Input rows:
-=-=-

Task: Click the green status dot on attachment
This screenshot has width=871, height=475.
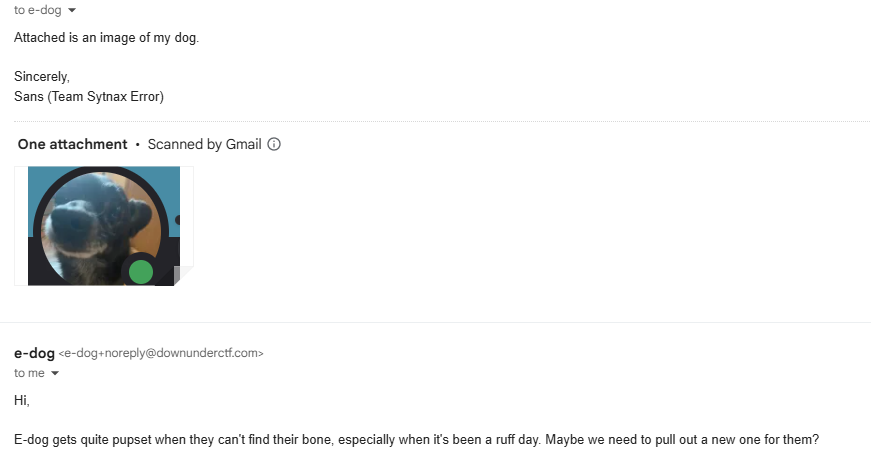Action: 141,271
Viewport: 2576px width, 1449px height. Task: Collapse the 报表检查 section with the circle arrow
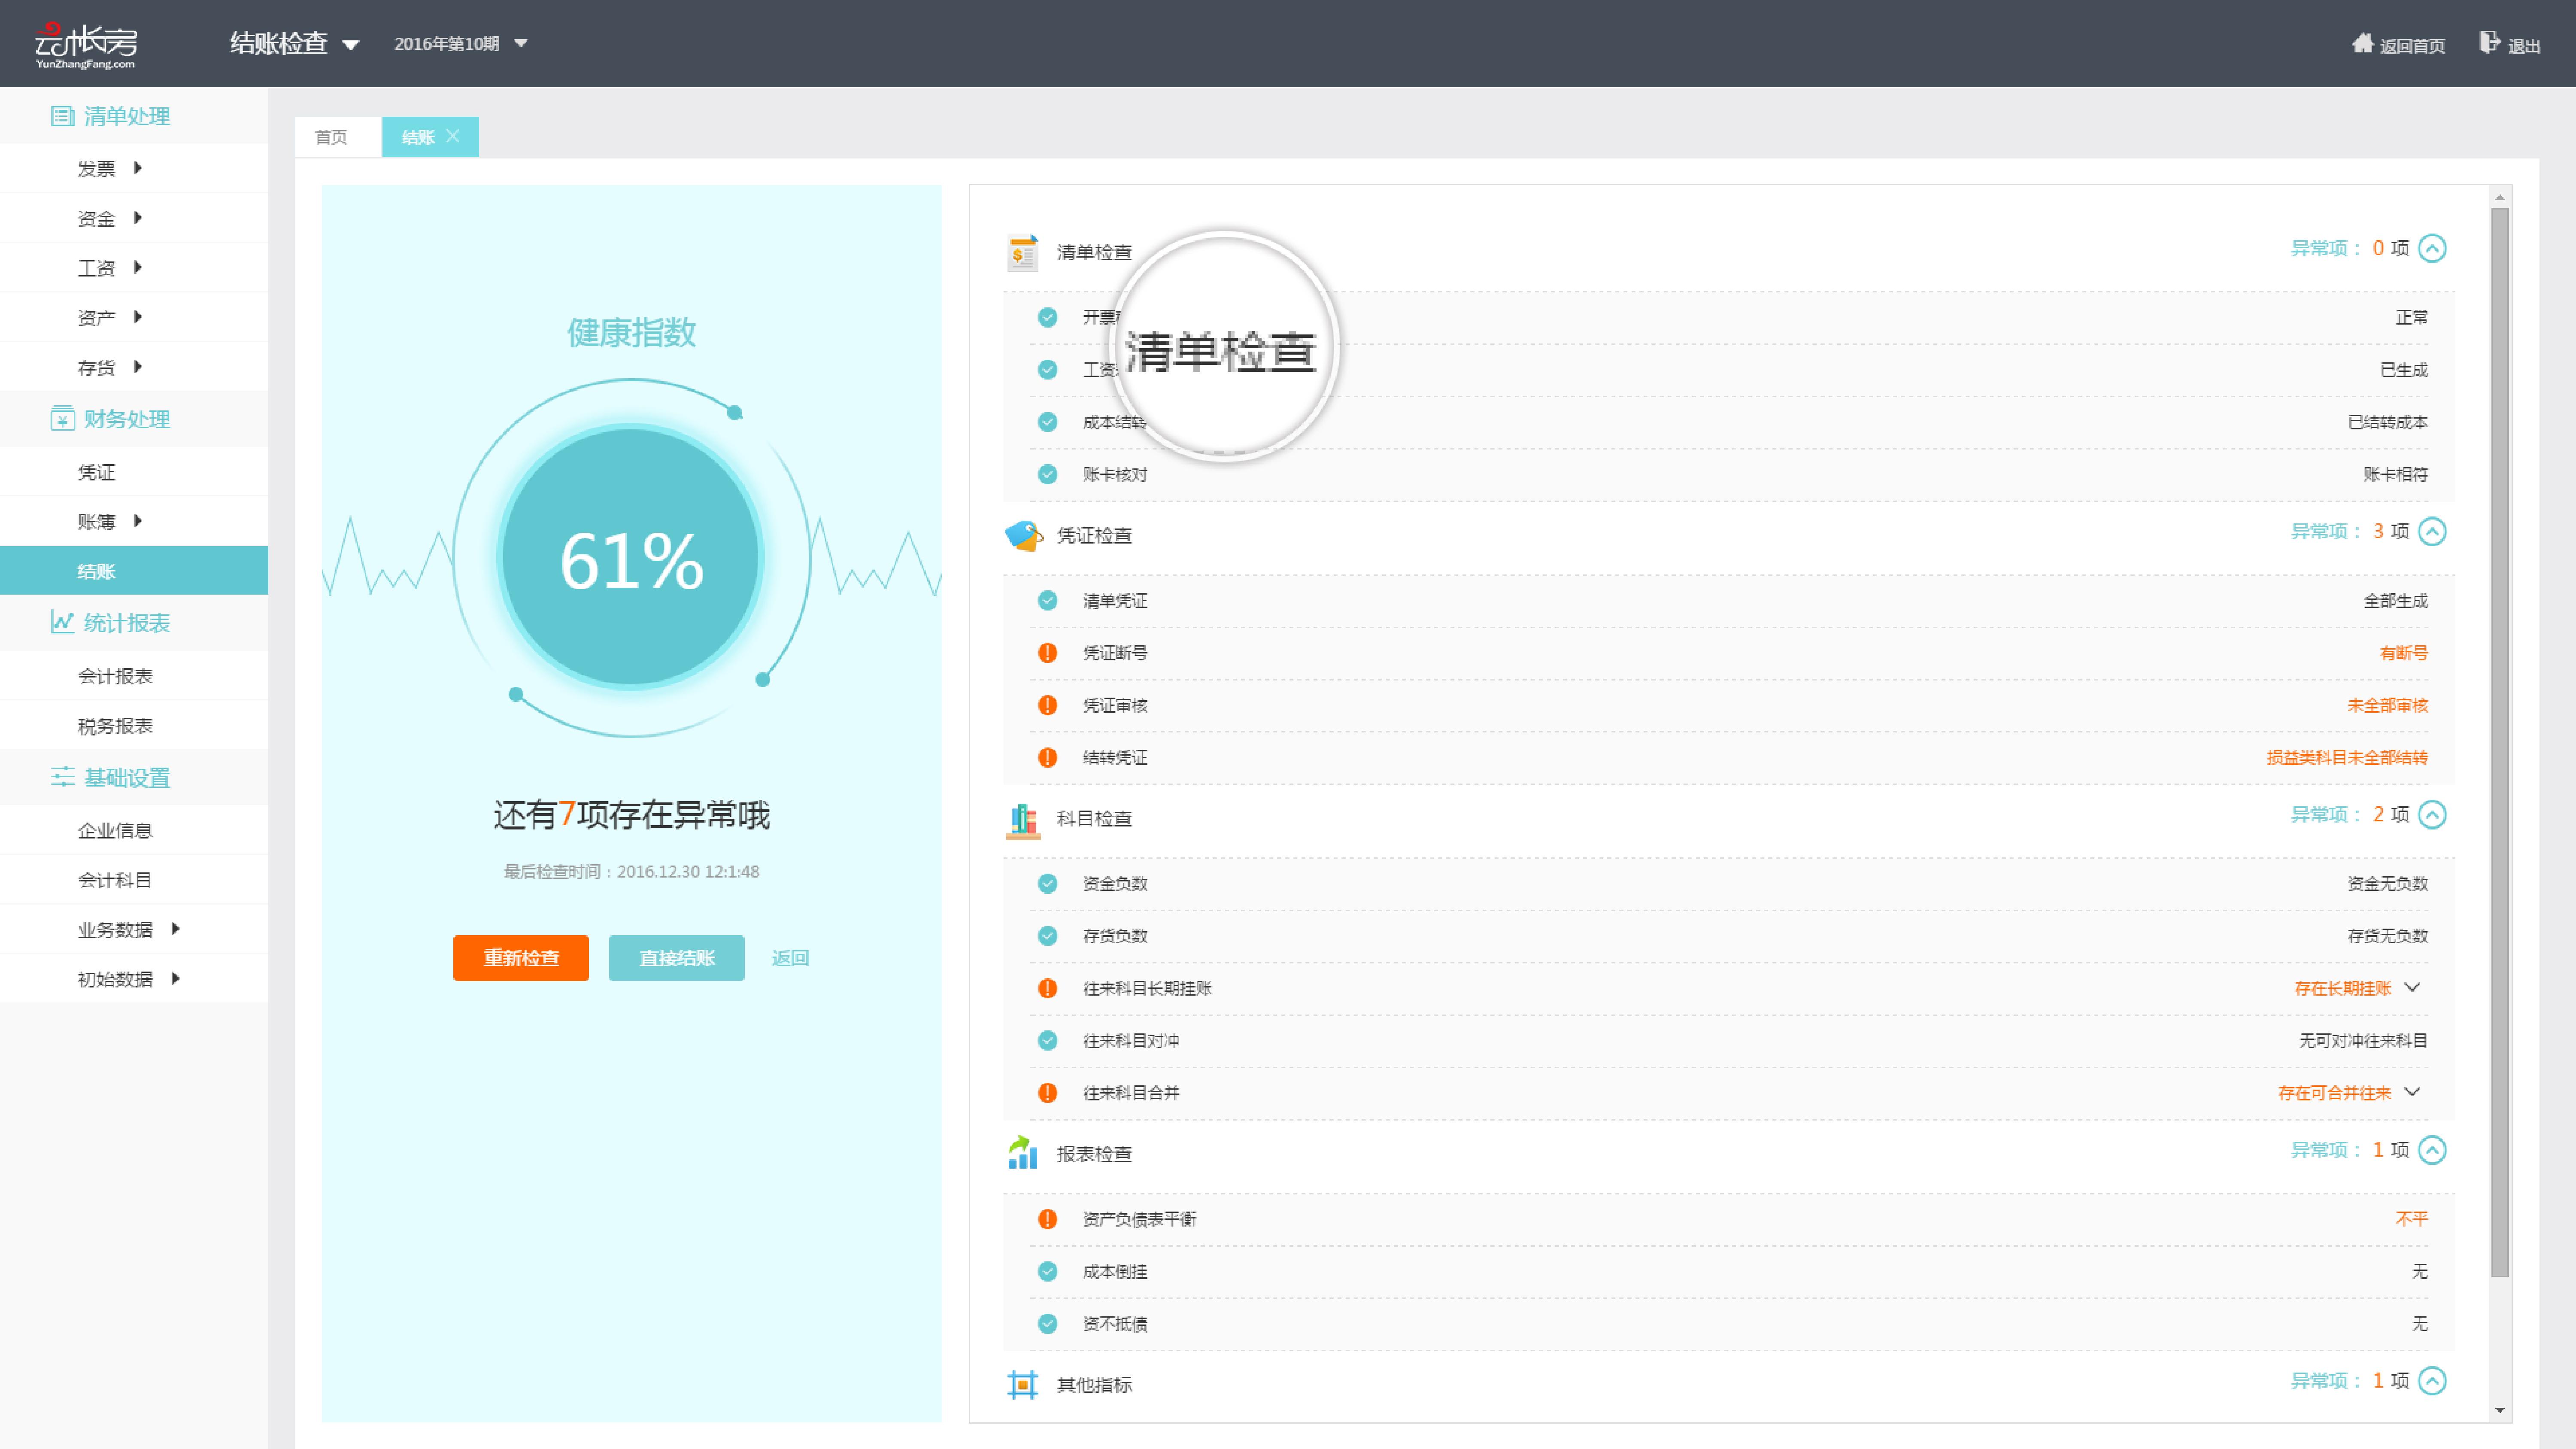[x=2432, y=1150]
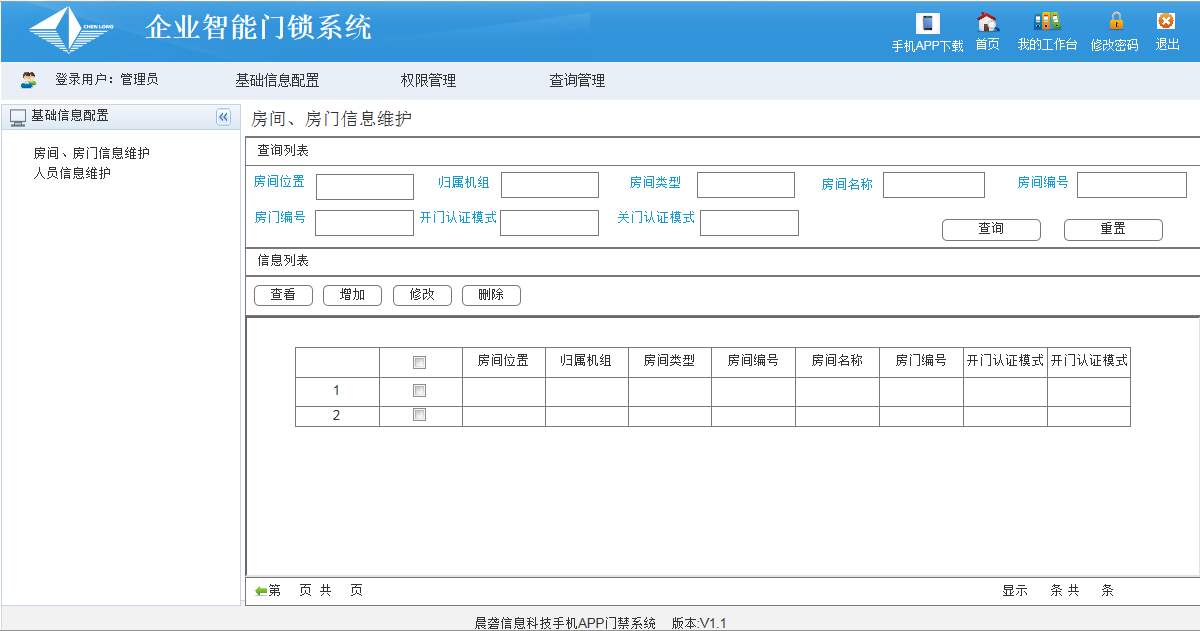Viewport: 1200px width, 631px height.
Task: Open the 查询管理 menu
Action: coord(577,81)
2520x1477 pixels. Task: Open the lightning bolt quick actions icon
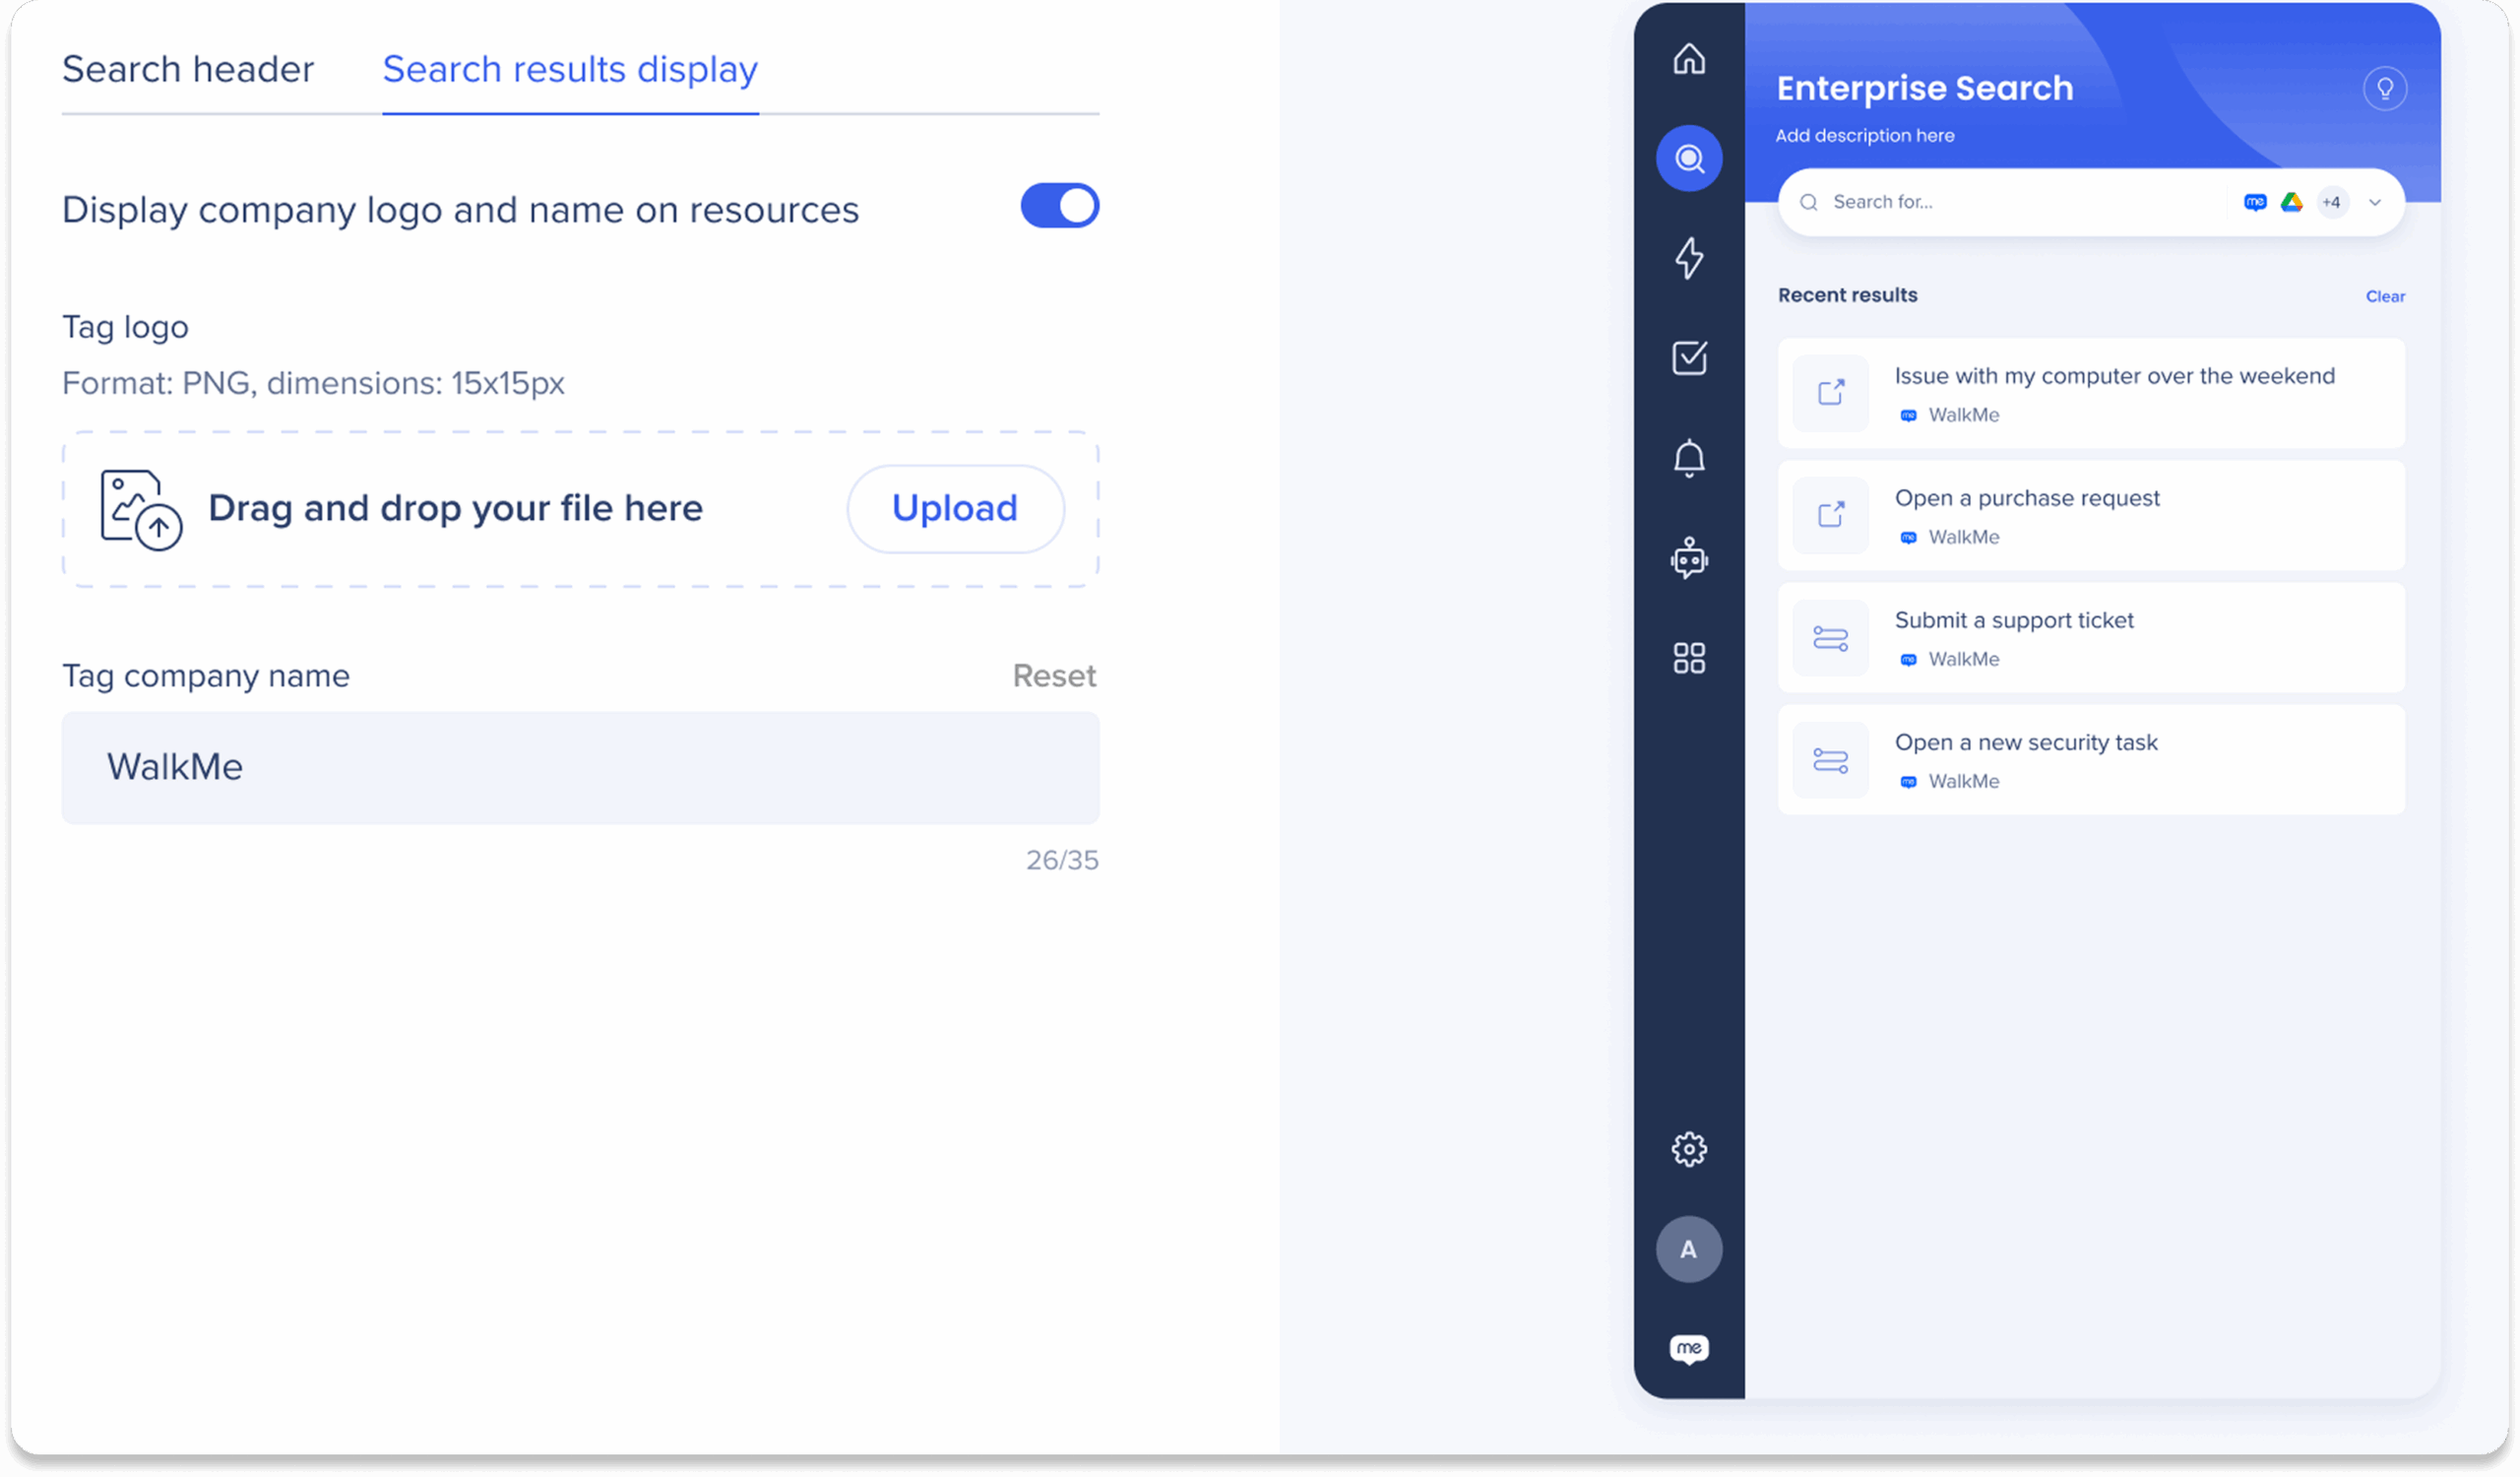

-=-=-

What the exercise asks:
Format every line of the material as a JSON list of strings, one string per line, leaving out blank lines and the pictures.

Completed exercise:
[
  "Task: Click the green status dot on attachment",
  "This screenshot has width=871, height=475.",
  "Action: 141,271",
  "Viewport: 2576px width, 1449px height. Task: Collapse the 报表检查 section with the circle arrow",
  "[x=2432, y=1150]",
  "Viewport: 1200px width, 631px height.",
  "Task: Open the 查询管理 menu",
  "Action: coord(577,81)",
  "2520x1477 pixels. Task: Open the lightning bolt quick actions icon"
]